• EXERCISE REQUIREMENTS
Set each entry down verbatim, omitting images.

• RECORDS SUPPLIED
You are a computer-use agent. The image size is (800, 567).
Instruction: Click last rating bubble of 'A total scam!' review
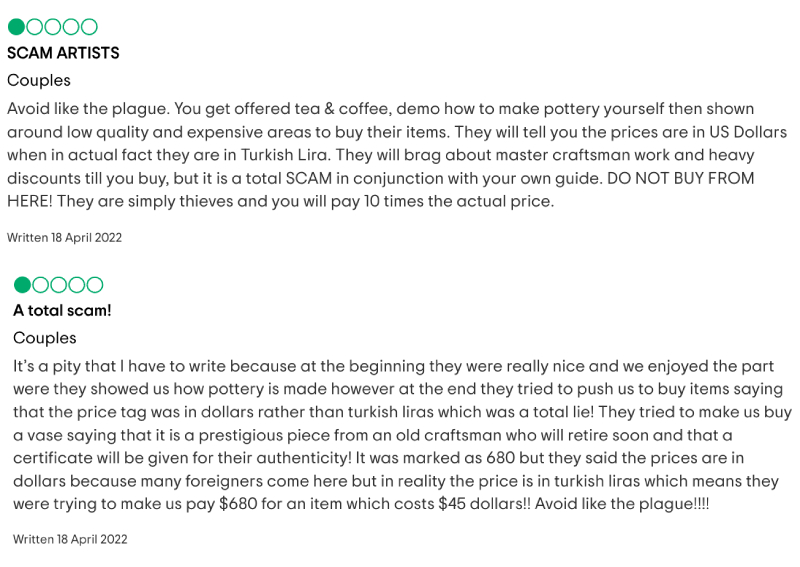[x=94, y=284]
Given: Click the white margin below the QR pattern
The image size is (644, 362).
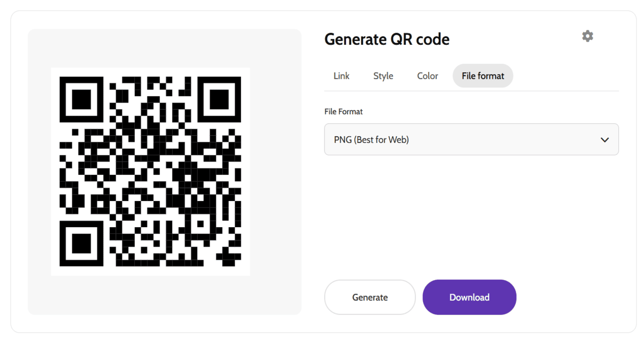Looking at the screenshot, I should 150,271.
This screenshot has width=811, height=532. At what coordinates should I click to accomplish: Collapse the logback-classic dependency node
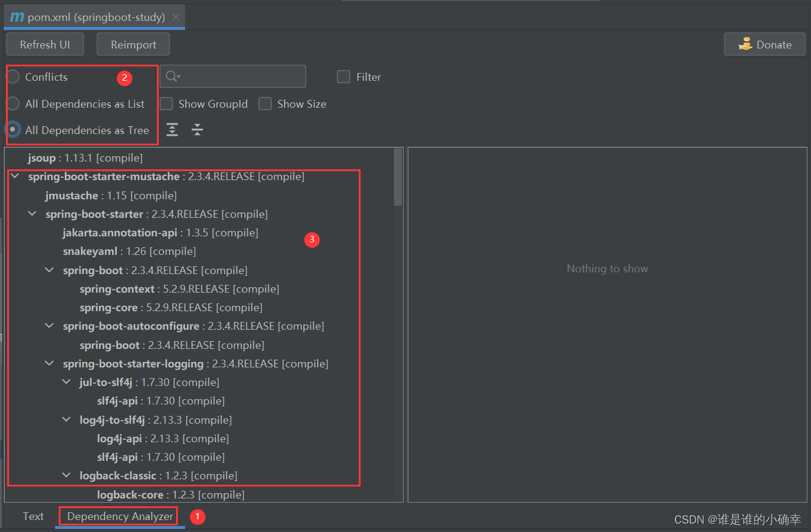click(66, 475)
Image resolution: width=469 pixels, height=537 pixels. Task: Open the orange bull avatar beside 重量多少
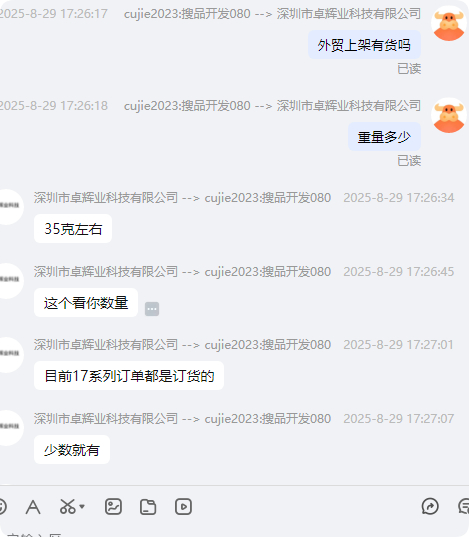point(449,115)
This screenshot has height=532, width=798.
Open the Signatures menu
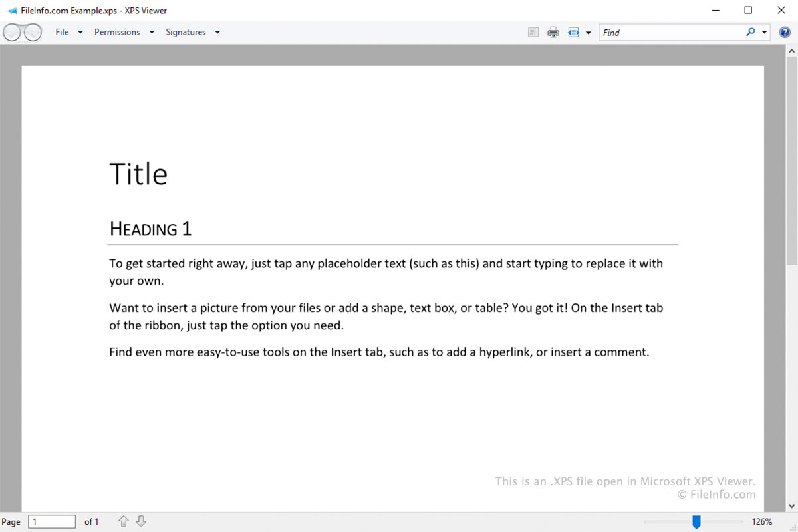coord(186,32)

• RESULT
You are a computer-use agent. The image size is (800, 567).
Instruction: Click last rating bubble of 'A total scam!' review
[x=94, y=284]
Given: Click the white margin below the QR pattern
The image size is (644, 362).
Looking at the screenshot, I should 150,271.
This screenshot has width=811, height=532. At what coordinates should I click to accomplish: Collapse the logback-classic dependency node
click(66, 475)
Image resolution: width=469 pixels, height=537 pixels. Task: Open the orange bull avatar beside 重量多少
point(449,115)
This screenshot has height=532, width=798.
Open the Signatures menu
coord(186,32)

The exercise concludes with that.